The pattern, known to locals as “June gloom” was expected to ramp up and spread northward, the forecaster said. Temperatures were forecast to hover within a few degrees of average along much of the California coast.

Highs were expected to generally range from the middle 60s to the lower 70s along the California and southern Oregon coasts and the 70s along the northern Oregon and Washington coasts.

Given the much milder outlook, SoCal Citygate July fell 11 cents to $5.403, while August slid a penny to $5.594 and the balance of summer (July-October) dropped a nickel to $4.73, according to Forward Look.

Forward prices in far less volatile northern California held relatively steady during the June 6-12 period.

Nevertheless, the expected drop in demand took a toll on prices in the Permian Basin, which relies on downstream demand in California. El Paso-Permian July fell 4 cents to average just 45.6 cents, as did August, which hit 86.1 cents. The balance of summer was down just 2 cents to $1.06, and the winter strip (November 2019-March 2020) was flat at $1.99, Forward Look data show.
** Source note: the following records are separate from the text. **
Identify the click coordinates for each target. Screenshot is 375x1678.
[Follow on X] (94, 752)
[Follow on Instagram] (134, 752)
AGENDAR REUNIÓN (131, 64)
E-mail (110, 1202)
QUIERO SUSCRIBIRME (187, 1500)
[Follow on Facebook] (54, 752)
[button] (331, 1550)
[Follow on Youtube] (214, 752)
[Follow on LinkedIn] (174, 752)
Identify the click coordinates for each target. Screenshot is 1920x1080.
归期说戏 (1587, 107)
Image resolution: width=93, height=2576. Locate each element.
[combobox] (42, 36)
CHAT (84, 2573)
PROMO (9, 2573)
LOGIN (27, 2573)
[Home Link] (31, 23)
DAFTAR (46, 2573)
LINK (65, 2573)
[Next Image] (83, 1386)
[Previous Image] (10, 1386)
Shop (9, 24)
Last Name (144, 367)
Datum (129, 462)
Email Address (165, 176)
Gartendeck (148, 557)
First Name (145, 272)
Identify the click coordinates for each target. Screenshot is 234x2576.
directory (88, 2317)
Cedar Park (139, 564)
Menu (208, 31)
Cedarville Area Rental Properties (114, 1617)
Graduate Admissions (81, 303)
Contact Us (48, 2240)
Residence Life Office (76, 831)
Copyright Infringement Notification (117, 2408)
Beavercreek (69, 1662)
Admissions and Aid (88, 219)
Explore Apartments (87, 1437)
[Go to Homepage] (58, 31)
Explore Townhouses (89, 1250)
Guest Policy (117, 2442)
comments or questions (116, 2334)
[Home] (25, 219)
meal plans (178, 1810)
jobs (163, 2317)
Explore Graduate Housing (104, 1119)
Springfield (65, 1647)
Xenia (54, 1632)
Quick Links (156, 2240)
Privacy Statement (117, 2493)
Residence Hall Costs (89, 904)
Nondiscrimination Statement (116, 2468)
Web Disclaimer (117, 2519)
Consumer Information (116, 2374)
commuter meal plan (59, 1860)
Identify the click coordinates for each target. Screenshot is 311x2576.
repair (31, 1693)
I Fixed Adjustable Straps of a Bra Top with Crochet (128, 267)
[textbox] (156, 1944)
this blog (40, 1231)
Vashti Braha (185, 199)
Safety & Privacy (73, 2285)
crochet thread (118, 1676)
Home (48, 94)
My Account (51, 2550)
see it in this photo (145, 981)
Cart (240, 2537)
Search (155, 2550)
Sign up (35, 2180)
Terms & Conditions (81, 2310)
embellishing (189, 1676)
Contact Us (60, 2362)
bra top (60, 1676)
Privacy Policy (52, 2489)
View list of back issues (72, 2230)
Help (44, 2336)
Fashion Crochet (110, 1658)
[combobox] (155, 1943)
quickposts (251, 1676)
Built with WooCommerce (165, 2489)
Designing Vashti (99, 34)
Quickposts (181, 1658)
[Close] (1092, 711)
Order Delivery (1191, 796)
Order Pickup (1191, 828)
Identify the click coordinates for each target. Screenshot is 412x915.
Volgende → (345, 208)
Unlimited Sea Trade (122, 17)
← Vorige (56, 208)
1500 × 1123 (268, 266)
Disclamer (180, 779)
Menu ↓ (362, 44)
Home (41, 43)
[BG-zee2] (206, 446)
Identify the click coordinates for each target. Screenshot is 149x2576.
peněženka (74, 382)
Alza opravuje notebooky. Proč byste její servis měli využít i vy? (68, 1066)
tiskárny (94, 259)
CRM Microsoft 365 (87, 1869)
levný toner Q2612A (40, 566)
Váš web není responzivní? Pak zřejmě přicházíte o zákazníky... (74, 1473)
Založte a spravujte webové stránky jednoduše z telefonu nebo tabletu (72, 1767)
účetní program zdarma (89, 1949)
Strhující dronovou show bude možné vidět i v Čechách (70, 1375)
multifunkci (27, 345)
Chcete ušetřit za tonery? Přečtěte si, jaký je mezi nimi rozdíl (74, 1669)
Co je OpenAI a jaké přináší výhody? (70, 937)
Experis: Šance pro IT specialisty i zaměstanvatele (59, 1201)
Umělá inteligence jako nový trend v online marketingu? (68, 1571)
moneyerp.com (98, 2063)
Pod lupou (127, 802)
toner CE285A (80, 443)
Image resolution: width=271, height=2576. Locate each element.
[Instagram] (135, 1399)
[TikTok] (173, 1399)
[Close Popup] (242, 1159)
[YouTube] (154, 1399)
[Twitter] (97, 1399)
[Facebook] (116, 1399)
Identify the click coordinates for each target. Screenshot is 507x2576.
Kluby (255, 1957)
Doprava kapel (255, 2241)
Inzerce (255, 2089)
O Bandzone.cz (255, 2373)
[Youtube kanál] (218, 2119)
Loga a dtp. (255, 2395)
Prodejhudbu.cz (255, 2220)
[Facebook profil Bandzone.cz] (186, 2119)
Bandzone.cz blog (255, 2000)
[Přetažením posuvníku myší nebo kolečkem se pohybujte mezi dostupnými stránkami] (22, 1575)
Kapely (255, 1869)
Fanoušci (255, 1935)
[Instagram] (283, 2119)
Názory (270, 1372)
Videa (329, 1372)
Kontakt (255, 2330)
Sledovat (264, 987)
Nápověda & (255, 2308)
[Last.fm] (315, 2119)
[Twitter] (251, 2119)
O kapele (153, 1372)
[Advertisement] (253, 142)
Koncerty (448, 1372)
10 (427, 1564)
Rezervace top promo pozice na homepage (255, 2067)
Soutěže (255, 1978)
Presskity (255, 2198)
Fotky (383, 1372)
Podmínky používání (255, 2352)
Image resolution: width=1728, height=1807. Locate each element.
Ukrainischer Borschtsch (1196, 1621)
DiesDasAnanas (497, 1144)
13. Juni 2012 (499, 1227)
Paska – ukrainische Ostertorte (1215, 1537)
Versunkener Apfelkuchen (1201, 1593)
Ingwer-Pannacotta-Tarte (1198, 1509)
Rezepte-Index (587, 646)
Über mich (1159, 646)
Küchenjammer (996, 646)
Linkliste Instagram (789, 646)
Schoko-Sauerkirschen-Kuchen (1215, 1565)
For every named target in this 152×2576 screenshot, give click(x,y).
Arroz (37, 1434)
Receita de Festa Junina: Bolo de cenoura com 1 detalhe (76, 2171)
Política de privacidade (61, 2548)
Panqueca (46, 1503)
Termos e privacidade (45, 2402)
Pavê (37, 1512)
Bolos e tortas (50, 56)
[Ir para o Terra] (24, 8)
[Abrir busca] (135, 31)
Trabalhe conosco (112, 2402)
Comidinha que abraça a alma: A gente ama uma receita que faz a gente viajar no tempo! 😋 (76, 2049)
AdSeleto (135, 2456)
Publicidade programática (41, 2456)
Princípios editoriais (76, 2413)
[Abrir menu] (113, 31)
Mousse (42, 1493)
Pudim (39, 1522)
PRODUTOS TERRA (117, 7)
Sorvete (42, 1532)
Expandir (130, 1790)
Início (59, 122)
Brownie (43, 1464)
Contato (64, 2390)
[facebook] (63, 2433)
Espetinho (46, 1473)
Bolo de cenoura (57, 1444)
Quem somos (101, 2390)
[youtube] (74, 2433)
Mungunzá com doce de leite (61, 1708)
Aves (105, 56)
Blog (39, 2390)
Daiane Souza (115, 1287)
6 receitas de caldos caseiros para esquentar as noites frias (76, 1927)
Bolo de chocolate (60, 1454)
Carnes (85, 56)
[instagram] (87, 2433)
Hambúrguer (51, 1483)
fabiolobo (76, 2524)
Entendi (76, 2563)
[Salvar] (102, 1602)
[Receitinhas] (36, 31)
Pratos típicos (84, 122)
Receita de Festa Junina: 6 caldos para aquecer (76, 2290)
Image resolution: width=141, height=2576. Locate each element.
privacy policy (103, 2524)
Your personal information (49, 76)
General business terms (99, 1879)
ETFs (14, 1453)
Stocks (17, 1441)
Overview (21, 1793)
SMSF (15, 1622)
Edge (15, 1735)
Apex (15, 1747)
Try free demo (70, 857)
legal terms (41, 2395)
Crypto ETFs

Elsewhere across the country, ANR SW forward prices came off at the front of the curve amid a vastly improved storage picture. As of Thursday, ANR Pipeline had 82 Bcf in storage, which is 20 Bcf greater than inventory levels at this time last year but still 15 Bcf shy of the five-year average, according to Genscape.

“ANR Pipeline is having a notably strong injection season though, posting total injections of 39 Bcf during the months of April and May. This can be compared to total April and May injections of 29 Bcf in 2017 and only 15 Bcf in 2018,” Genscape analyst Anthony Ferrara said. “If this trend continues, as we are seeing so far in June, ANR Pipeline inventory levels could reach back up to the five-year average for the first time since December 2017.”

ANR SW July prices dropped a nickel from June 6-12 to reach $1.651, while August slid 2 cents to $1.746 and the balance of summer shed a penny to hit $1.72. The winter strip rose 1 cent to $2.35, Forward Look data show.